Prompt :: Reproduce every line of the items below word for word, omitting the pictures.
§ §
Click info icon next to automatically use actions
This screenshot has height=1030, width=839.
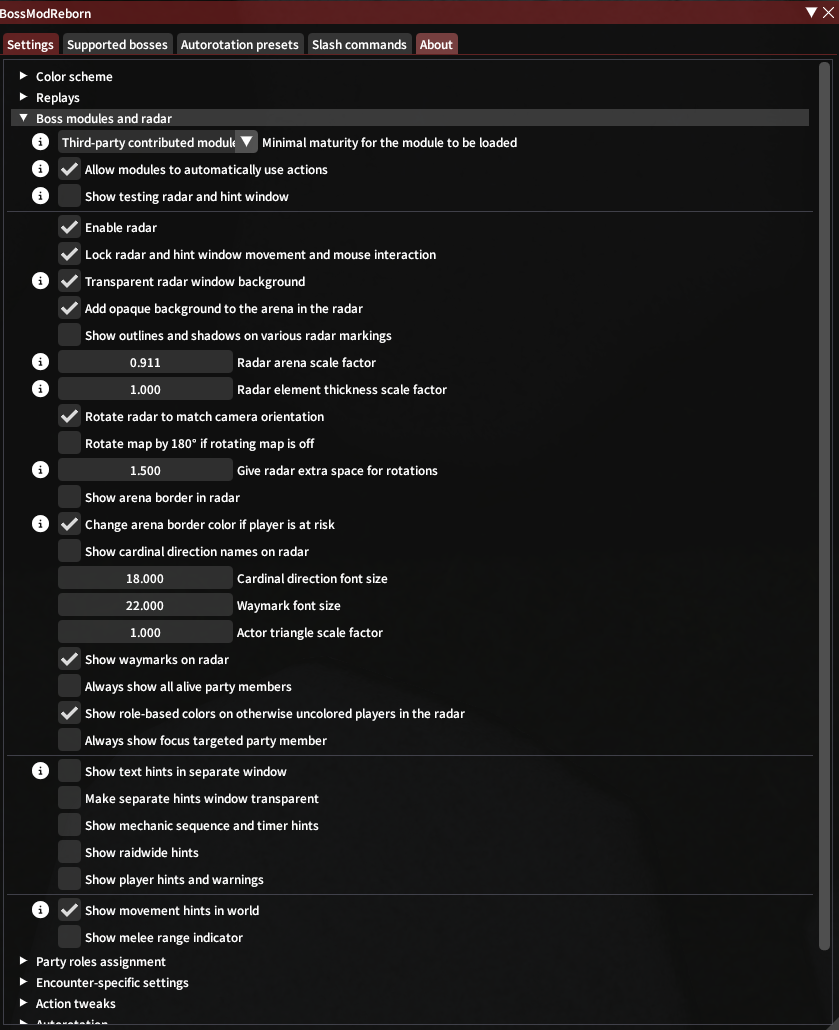[x=41, y=169]
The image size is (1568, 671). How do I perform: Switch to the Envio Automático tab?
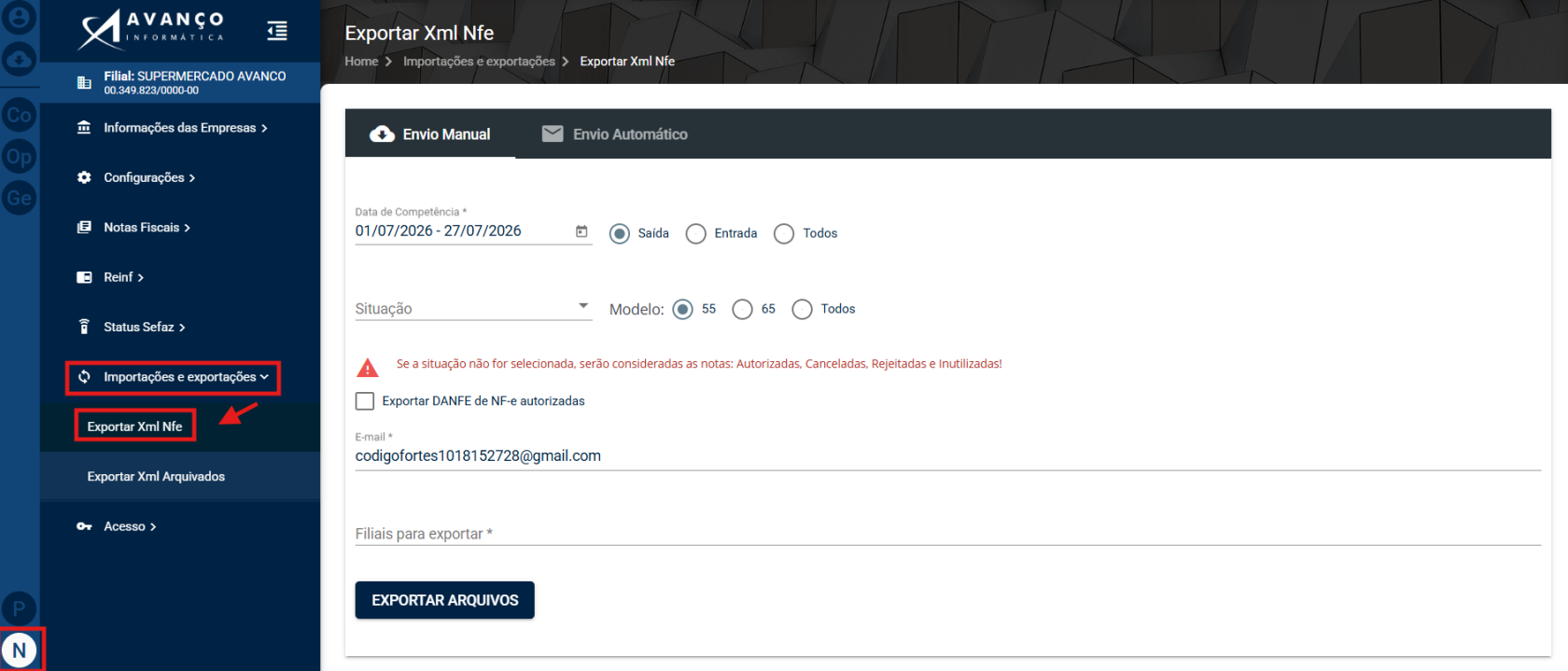[615, 134]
§ §
In response ::
Click info icon next to automatically use actions
This screenshot has height=1030, width=839.
[x=41, y=169]
The image size is (1568, 671). How do I perform: Switch to the Envio Automático tab?
[615, 134]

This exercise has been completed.